*TO DO:* Look through the records below and collect all lines that hold the string "agent".

———

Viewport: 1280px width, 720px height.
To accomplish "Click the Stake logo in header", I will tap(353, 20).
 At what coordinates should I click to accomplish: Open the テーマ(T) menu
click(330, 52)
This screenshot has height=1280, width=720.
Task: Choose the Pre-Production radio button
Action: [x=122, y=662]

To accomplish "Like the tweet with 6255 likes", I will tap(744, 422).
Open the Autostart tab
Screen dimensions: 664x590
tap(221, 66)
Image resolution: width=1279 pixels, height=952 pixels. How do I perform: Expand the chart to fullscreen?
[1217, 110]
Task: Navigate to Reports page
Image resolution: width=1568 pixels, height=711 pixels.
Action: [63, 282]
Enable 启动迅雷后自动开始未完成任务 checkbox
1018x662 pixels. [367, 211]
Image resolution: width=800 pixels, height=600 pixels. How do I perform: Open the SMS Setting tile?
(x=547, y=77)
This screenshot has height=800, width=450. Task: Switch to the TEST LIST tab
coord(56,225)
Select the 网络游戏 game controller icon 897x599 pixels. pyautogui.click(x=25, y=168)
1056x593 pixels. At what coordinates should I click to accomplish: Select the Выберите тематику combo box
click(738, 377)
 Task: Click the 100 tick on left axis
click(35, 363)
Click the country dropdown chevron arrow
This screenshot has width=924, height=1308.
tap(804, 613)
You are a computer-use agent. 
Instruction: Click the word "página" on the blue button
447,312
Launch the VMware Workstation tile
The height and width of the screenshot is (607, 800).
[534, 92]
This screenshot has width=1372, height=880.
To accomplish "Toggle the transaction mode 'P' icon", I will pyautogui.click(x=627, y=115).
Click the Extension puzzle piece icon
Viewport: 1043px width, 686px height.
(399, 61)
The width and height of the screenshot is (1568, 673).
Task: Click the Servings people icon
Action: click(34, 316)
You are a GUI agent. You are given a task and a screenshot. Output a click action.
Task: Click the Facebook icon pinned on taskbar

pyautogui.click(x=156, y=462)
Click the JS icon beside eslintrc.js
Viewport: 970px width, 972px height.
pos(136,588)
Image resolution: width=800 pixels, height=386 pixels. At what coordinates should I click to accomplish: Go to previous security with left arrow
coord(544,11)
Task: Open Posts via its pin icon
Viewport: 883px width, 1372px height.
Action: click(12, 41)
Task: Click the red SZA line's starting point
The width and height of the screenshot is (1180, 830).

———

*YOUR SOLUTION:*
You are a computer-use agent. 
You are a GUI agent. You are given a task and a screenshot. Output a click action.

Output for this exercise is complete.